I also think the framing of scenes in that way could relate back to the fact that we’re still unsure if Mr. Robot is real or not. I’m four episodes in and I was convinced Mr. Robot (Christian Slater) was a figment of Elliott’s imagination, but then once or twice in Episode 4 the older African American hacker seemed to directly address Mr. Robot (and I’m not counting the withdraw dream sequence, which REALLY threw me off at first as everyone seemed to be taking to him). From the previews of Episode 5 it looks like it happens again at least a couple of times. So now I’m on the fence again. Is he Elliott’s alter-ego, or is he a real person? Always showing other people’s interactions with Elliott in separate frames, but then having Mr. Robot almost always be in-frame with Elliott may be a subtle way to convey that he and Elliott are the same person…

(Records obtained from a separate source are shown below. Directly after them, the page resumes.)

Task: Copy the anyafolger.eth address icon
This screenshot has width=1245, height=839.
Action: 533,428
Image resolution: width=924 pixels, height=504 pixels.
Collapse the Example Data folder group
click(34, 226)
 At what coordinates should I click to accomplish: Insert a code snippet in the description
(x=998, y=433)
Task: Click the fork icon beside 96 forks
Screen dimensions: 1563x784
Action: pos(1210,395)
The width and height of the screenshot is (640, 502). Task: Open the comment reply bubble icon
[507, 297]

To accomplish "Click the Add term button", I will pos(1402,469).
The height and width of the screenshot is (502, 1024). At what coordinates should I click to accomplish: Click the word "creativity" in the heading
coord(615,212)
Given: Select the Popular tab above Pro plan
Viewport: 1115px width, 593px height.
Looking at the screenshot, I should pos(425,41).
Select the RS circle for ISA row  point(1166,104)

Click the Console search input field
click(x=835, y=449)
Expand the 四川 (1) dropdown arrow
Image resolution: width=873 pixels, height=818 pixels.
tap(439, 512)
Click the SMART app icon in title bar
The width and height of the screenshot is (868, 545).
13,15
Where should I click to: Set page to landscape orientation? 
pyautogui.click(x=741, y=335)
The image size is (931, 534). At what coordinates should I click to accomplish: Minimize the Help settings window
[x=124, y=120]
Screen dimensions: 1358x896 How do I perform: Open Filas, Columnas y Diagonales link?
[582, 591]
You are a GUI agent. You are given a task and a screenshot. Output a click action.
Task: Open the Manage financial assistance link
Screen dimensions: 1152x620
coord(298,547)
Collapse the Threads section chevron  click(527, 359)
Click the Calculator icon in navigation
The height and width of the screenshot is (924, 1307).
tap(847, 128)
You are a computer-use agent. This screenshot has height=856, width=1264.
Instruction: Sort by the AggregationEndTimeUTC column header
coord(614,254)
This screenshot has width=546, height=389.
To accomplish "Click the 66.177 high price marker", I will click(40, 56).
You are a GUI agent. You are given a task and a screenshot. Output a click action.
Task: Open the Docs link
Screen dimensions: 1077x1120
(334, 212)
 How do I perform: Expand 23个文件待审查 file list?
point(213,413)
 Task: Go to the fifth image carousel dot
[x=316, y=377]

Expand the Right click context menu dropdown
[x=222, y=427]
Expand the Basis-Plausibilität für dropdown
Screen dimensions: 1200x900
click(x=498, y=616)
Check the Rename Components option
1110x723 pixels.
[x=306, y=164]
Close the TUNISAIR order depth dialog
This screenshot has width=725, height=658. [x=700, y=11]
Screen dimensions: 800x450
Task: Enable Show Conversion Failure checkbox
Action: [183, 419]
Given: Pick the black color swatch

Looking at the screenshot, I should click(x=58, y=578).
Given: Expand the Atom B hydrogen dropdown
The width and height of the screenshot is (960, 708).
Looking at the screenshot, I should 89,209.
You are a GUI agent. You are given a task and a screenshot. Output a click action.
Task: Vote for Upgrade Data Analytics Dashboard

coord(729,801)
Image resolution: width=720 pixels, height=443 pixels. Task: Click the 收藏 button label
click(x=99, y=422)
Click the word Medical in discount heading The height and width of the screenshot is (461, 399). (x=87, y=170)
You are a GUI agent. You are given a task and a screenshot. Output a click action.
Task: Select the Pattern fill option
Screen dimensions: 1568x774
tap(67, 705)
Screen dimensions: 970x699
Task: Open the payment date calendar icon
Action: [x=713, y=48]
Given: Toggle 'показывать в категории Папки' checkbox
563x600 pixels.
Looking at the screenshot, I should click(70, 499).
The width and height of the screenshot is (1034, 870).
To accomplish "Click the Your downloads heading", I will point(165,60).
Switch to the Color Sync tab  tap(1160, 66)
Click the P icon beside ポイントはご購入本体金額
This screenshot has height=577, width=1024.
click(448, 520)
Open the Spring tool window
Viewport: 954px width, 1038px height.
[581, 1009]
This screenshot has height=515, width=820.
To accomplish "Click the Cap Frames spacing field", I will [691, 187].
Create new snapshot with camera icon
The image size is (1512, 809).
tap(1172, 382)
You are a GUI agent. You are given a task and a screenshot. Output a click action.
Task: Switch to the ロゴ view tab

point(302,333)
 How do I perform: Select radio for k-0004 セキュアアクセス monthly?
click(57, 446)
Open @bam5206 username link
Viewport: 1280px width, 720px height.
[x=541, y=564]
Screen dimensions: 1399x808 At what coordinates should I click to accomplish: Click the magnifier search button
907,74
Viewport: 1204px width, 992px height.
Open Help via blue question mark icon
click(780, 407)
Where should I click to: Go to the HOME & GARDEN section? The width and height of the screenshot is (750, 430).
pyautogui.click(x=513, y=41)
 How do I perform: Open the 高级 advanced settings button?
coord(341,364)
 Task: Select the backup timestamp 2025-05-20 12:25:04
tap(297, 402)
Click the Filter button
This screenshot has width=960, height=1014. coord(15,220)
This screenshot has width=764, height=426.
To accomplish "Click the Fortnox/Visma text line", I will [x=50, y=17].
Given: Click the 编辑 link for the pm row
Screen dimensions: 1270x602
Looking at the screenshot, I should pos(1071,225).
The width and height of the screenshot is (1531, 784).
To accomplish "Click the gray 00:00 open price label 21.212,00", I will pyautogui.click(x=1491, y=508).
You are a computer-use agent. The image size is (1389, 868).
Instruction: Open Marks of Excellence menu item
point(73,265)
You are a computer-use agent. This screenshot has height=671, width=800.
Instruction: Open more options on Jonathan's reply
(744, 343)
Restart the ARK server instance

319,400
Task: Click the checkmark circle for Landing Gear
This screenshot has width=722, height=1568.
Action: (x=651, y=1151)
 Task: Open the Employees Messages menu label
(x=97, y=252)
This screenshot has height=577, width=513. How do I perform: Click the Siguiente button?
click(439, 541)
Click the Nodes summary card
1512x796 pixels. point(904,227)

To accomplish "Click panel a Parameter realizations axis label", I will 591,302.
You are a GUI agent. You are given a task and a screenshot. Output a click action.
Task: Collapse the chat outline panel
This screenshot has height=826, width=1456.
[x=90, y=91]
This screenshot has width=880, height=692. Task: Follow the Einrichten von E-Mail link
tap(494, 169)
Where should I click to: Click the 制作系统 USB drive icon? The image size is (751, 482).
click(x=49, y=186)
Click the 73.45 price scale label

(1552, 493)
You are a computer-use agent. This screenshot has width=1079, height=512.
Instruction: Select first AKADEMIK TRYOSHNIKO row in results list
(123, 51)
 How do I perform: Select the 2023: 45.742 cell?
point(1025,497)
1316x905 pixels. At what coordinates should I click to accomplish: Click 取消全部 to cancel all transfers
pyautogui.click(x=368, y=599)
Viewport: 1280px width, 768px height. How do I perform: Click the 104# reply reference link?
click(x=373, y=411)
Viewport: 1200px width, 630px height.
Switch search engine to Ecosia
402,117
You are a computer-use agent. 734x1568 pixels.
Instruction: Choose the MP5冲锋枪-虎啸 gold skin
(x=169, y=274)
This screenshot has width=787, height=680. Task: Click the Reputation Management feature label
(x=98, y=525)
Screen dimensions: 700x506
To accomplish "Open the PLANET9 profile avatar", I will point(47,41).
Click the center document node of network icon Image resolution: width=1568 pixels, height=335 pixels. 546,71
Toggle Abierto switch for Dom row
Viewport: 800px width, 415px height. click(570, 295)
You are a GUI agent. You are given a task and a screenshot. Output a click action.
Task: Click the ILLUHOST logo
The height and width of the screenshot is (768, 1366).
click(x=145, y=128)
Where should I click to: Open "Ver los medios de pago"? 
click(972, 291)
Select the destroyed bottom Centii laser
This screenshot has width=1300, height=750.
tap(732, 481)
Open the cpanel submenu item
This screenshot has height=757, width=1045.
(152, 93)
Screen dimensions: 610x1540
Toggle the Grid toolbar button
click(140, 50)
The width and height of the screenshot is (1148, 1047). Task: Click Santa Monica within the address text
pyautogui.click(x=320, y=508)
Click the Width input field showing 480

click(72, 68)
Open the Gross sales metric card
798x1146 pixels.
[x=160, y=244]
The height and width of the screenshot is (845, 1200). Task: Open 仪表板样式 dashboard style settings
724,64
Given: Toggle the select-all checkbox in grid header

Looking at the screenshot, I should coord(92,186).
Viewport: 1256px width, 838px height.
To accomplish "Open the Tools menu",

Man, you guys sure think a lot about what cameras point at. NERDS! :)


One other point about the camerawork - More than once Elliot refers to the audience as a character and possible figment of his imagination. Could it be the shots are designed to make it look like we, the audience, are standing in the scene looking at what’s happening? And that virtual character is not right next to the characters, but back a ways?


W.T.F. has Wellick gone and done?
And Eliot opening up like that to his therapist, wow.


That Wellick scene played perfectly thanks to the song choice. I have no idea which song that was, but it worked there. The good parts of the show are really good, and luckily any Elliot scene qualifies.